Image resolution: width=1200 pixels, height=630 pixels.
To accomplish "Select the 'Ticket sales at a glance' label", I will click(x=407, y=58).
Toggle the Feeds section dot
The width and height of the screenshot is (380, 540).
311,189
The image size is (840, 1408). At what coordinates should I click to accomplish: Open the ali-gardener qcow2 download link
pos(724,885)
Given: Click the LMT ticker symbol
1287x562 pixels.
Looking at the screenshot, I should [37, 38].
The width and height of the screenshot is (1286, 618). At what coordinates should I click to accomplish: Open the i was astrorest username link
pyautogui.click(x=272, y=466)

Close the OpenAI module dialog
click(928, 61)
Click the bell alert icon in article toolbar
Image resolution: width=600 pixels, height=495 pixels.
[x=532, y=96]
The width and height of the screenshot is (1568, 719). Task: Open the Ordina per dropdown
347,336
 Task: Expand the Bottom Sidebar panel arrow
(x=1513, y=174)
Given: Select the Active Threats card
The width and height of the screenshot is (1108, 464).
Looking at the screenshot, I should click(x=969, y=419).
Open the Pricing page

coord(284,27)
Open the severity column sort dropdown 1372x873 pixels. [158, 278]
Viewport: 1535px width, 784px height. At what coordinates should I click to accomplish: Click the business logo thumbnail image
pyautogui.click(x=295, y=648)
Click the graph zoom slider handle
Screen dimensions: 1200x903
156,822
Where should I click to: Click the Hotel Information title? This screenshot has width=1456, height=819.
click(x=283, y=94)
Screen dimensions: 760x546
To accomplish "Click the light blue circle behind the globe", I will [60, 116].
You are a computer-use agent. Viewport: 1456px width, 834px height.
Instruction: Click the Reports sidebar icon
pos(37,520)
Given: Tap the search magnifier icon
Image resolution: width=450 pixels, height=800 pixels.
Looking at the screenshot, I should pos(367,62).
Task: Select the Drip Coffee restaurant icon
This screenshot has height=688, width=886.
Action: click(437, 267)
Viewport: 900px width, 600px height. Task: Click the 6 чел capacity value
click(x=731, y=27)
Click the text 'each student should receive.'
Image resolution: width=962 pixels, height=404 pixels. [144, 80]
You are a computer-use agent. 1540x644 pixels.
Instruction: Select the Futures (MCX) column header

▸ **What you will do**
Echo the material between the lines holding "The width and height of the screenshot is (1568, 719)." and "pos(37,520)", inclusive, with each line reproduced unchanged.

▸ **Output**
The width and height of the screenshot is (1568, 719). Task: Open the Ordina per dropdown
347,336
 Task: Expand the Bottom Sidebar panel arrow
(x=1513, y=174)
Given: Select the Active Threats card
The width and height of the screenshot is (1108, 464).
Looking at the screenshot, I should click(x=969, y=419).
Open the Pricing page

coord(284,27)
Open the severity column sort dropdown 1372x873 pixels. [158, 278]
Viewport: 1535px width, 784px height. At what coordinates should I click to accomplish: Click the business logo thumbnail image
pyautogui.click(x=295, y=648)
Click the graph zoom slider handle
Screen dimensions: 1200x903
156,822
Where should I click to: Click the Hotel Information title? This screenshot has width=1456, height=819.
click(x=283, y=94)
Screen dimensions: 760x546
To accomplish "Click the light blue circle behind the globe", I will [60, 116].
You are a computer-use agent. Viewport: 1456px width, 834px height.
Instruction: Click the Reports sidebar icon
pos(37,520)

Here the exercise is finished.